==== DATA SUPPLIED ====

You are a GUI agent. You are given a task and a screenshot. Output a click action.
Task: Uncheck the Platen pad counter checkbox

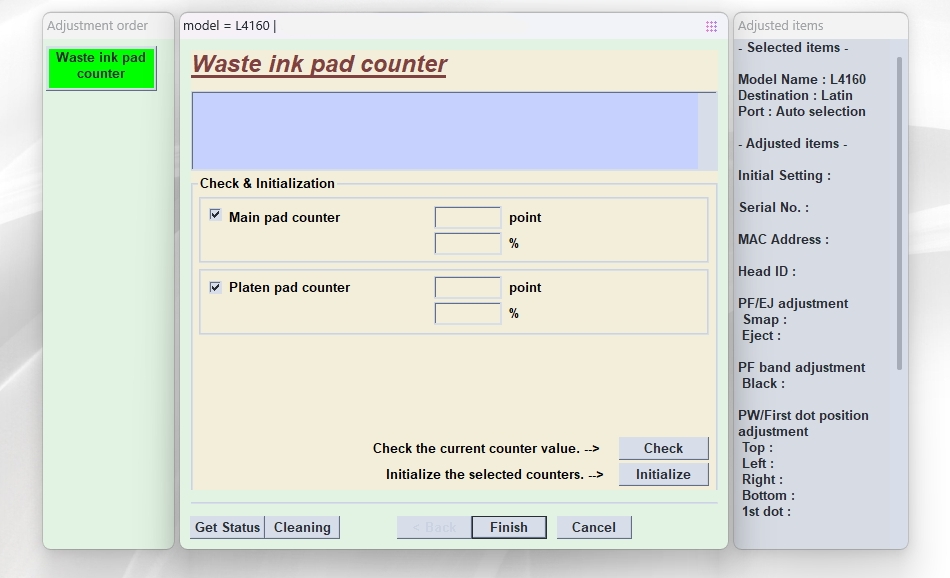tap(215, 287)
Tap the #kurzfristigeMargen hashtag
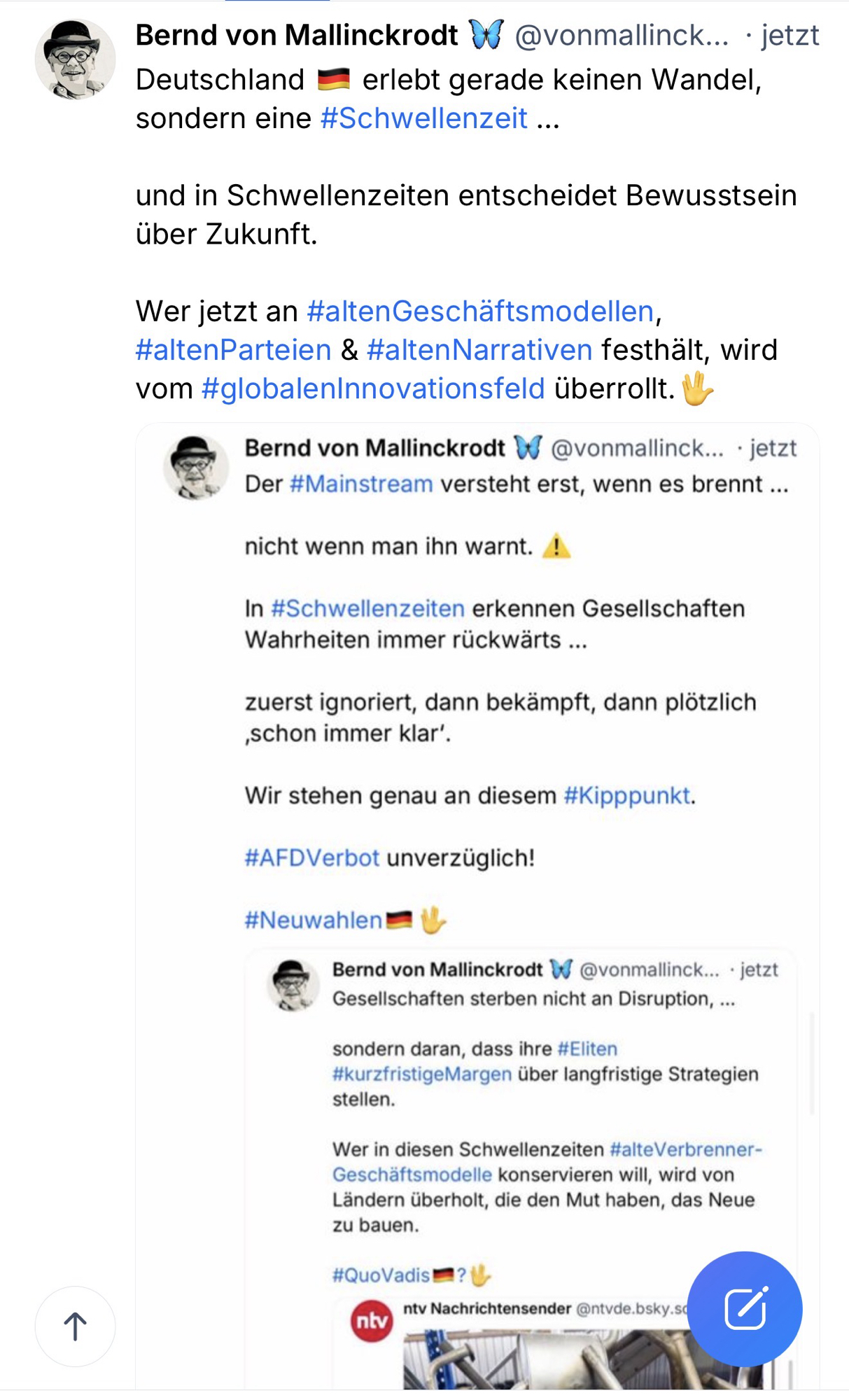849x1400 pixels. point(422,1074)
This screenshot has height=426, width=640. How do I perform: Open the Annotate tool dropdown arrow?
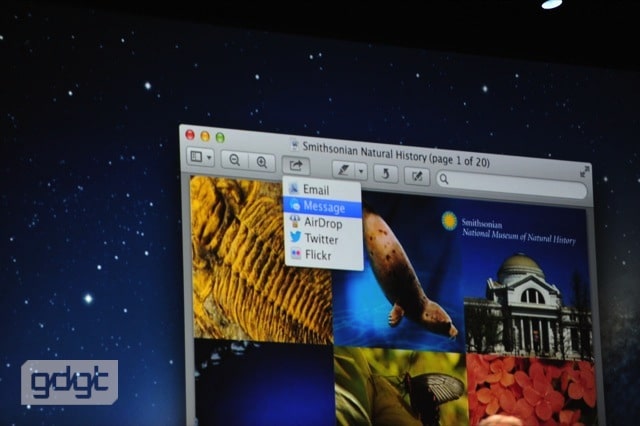pos(361,172)
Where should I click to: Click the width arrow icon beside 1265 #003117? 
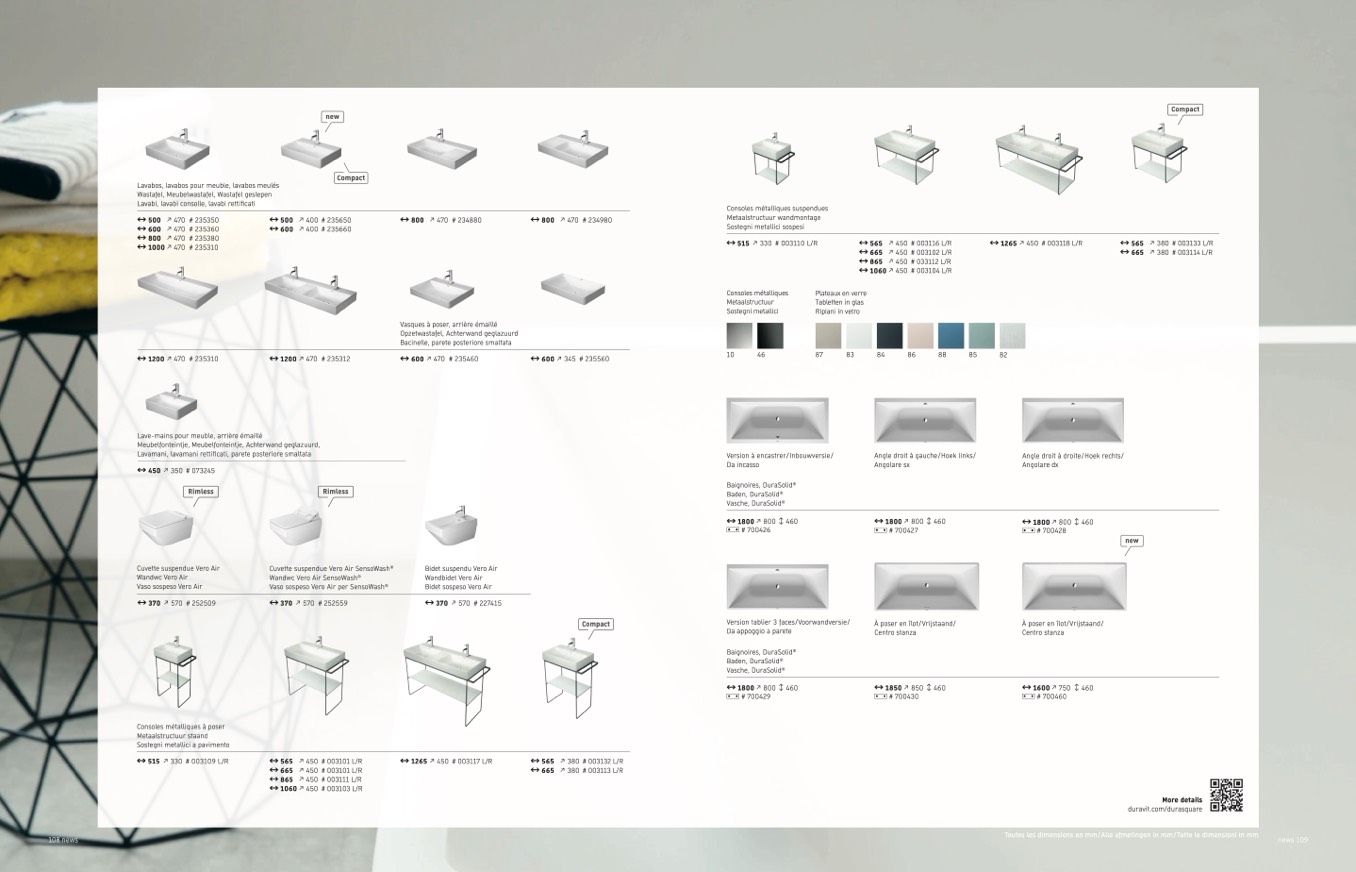(405, 761)
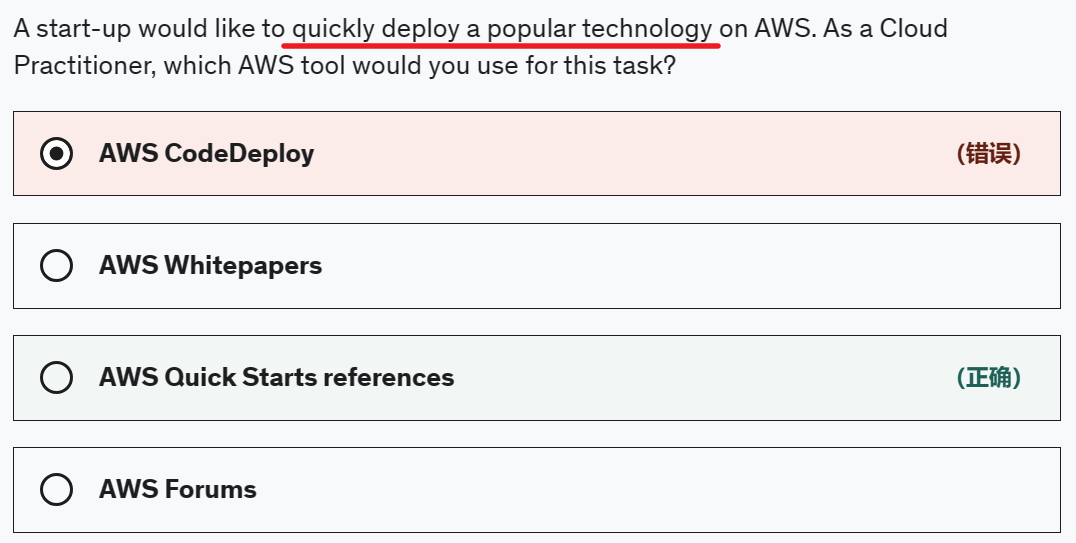
Task: Click the 'AWS Forums' answer label text
Action: (x=177, y=489)
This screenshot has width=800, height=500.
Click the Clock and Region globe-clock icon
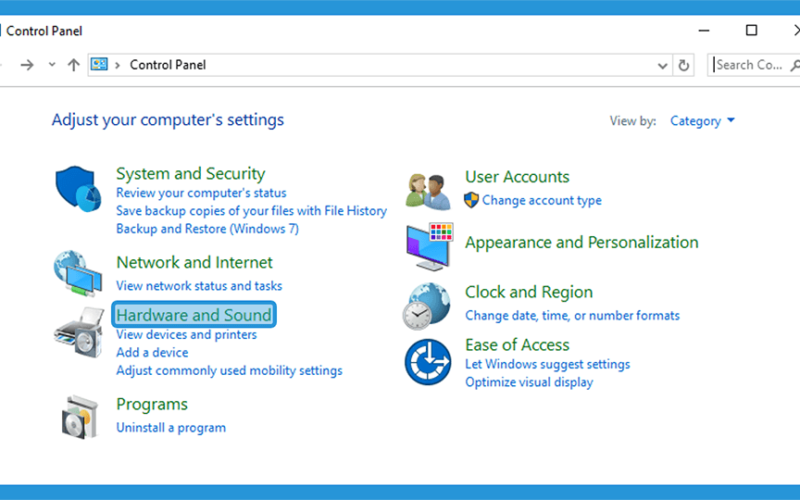tap(427, 306)
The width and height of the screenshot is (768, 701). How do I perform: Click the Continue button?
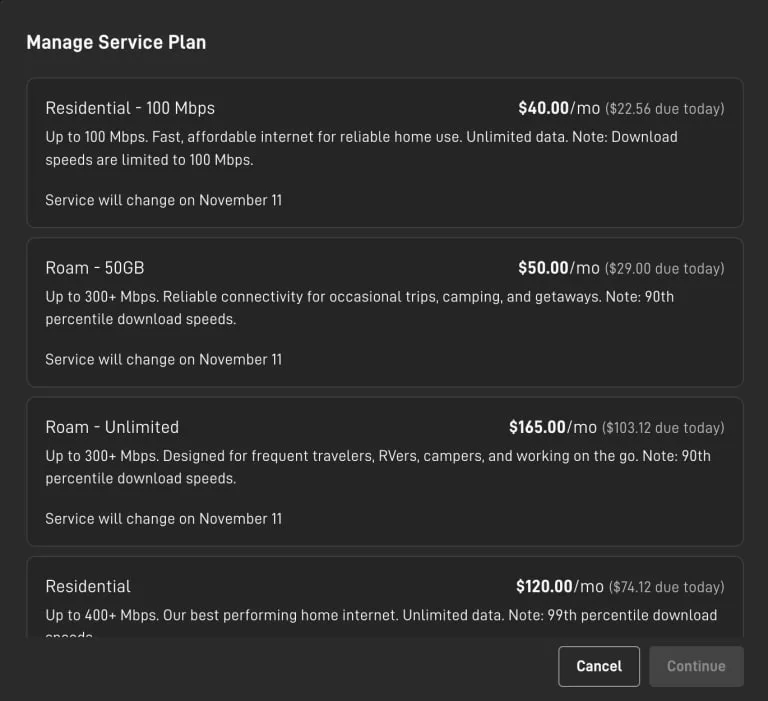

====

WHAT YOU WILL DO -
Reproduce the listing above exactly, but skip the pictures.

ANSWER AREA -
You are a GUI agent. You are given a task and a screenshot. Output a click action.
Task: Uncheck the Platen pad counter checkbox

tap(215, 287)
Tap the #kurzfristigeMargen hashtag
849x1400 pixels. point(422,1074)
This screenshot has height=426, width=640. How do I perform: Open the Annotate tool dropdown arrow?
pos(361,172)
Where should I click to: Click the width arrow icon beside 1265 #003117? 
(405, 761)
Task: Click the 'AWS Forums' answer label text
Action: (x=177, y=489)
This screenshot has width=800, height=500.
Click the Clock and Region globe-clock icon
tap(427, 306)
The width and height of the screenshot is (768, 701). How do I perform: Click the Continue button?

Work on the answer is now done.